# [Task details]
With the pictures left out, print exactly the lines below that run from the one containing "Click the Jumlah Penjualan cart icon" through the one containing "Task: Click the DeFi Pulse Index value 192.38".

_ _ _ _ _ _ _

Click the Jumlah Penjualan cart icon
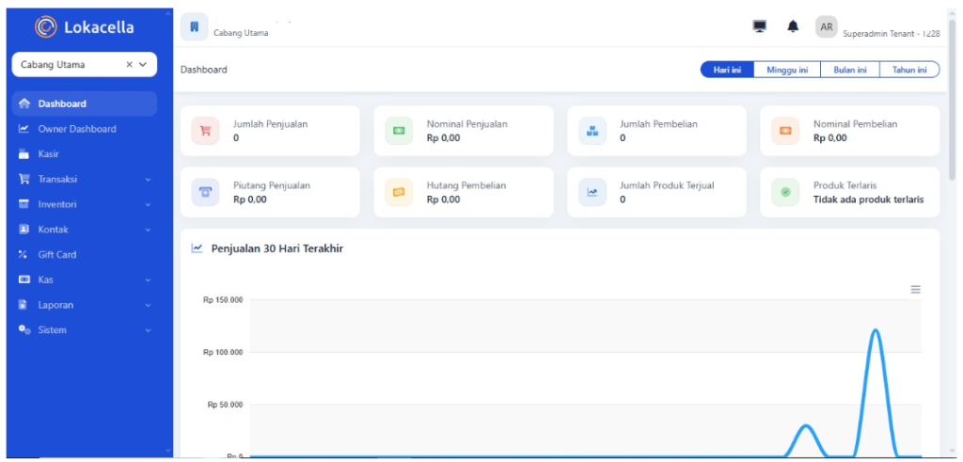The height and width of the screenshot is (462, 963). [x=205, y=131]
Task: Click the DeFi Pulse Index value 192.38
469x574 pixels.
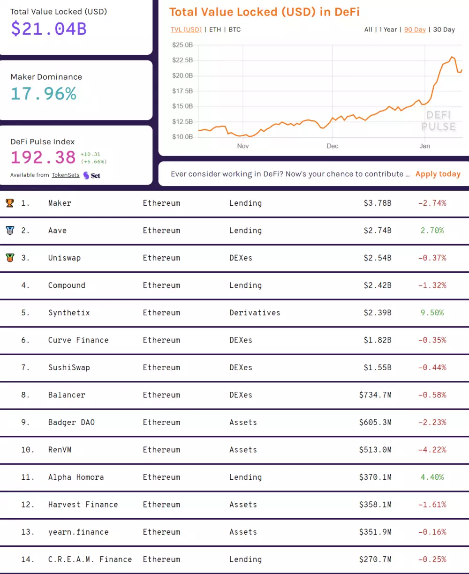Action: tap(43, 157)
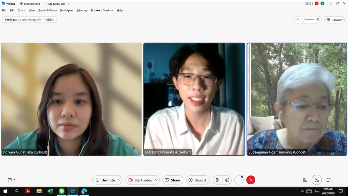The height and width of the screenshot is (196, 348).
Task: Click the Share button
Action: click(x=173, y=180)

_ _ _ _ _ _ _

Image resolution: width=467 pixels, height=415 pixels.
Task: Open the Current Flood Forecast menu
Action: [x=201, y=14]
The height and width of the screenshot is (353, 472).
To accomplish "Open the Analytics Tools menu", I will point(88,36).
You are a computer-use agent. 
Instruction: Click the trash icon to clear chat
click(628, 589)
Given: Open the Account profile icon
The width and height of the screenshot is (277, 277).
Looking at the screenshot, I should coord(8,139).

_ _ _ _ _ _ _

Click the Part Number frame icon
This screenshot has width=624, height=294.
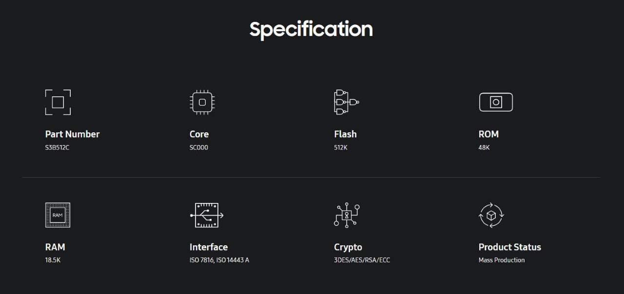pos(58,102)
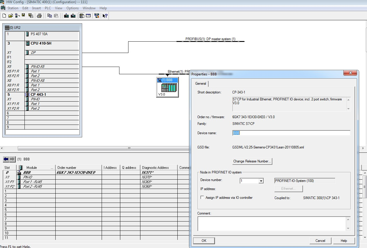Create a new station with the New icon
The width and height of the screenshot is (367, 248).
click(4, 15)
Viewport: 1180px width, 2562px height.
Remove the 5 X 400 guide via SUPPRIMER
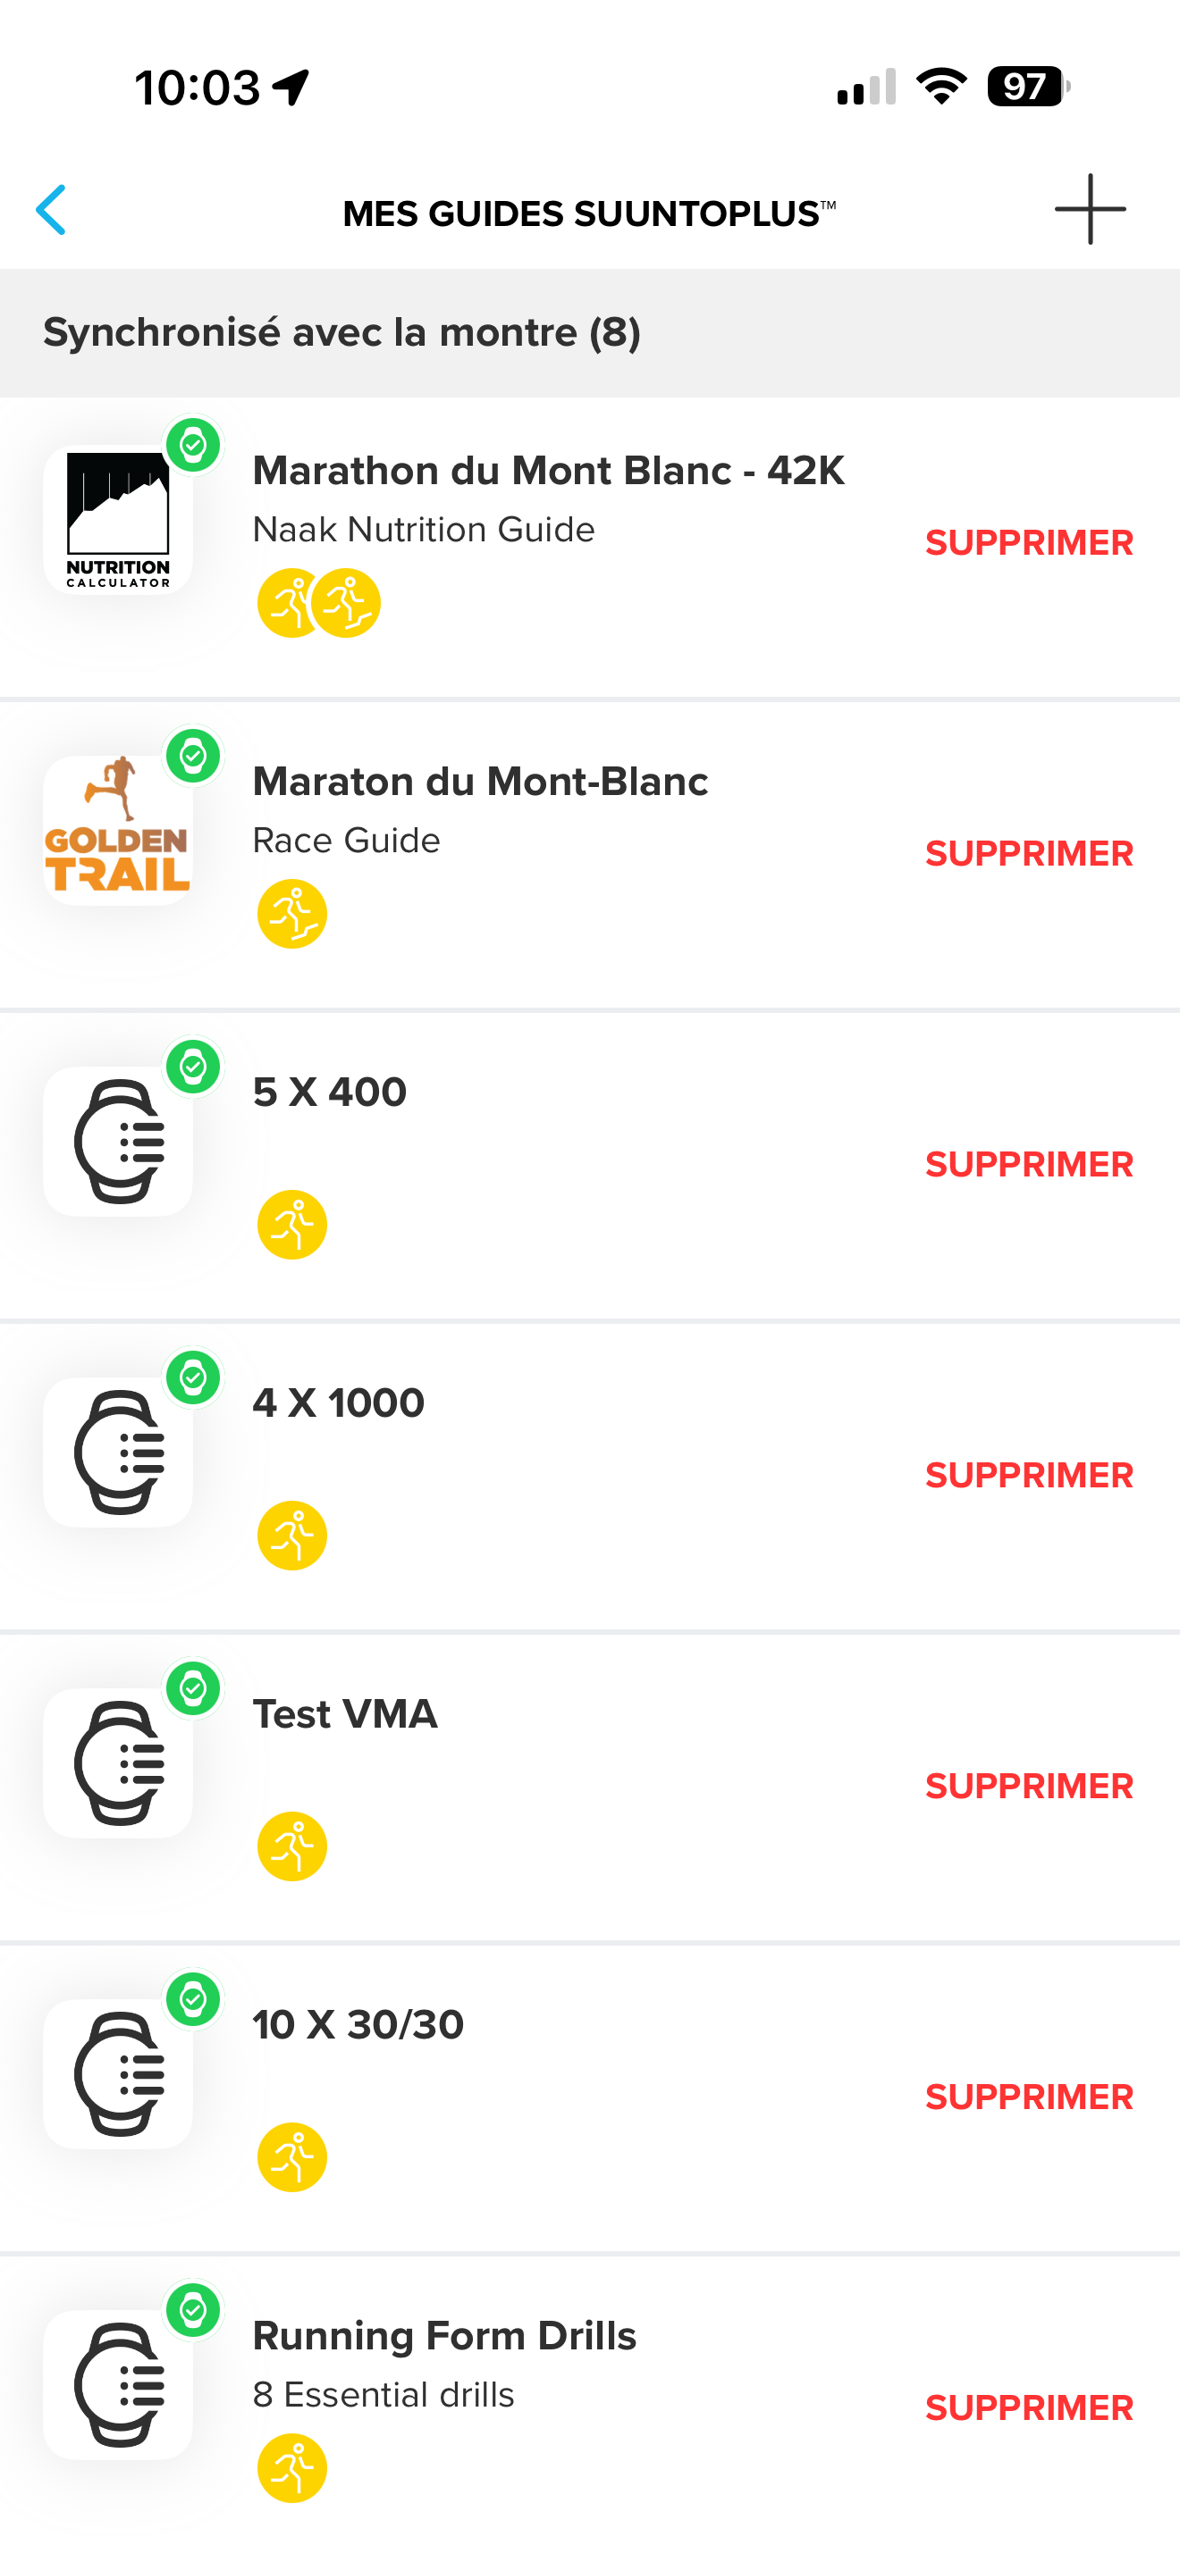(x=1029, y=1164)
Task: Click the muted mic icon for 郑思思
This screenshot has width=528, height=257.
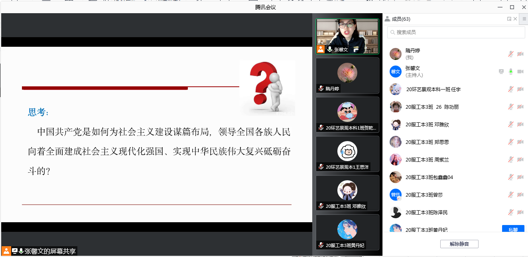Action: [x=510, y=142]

_ _ _ _ _ _ _

# [Written solution]
Click the Jumlah Penjualan cart icon
The height and width of the screenshot is (462, 963). [x=205, y=131]
Task: Click the DeFi Pulse Index value 192.38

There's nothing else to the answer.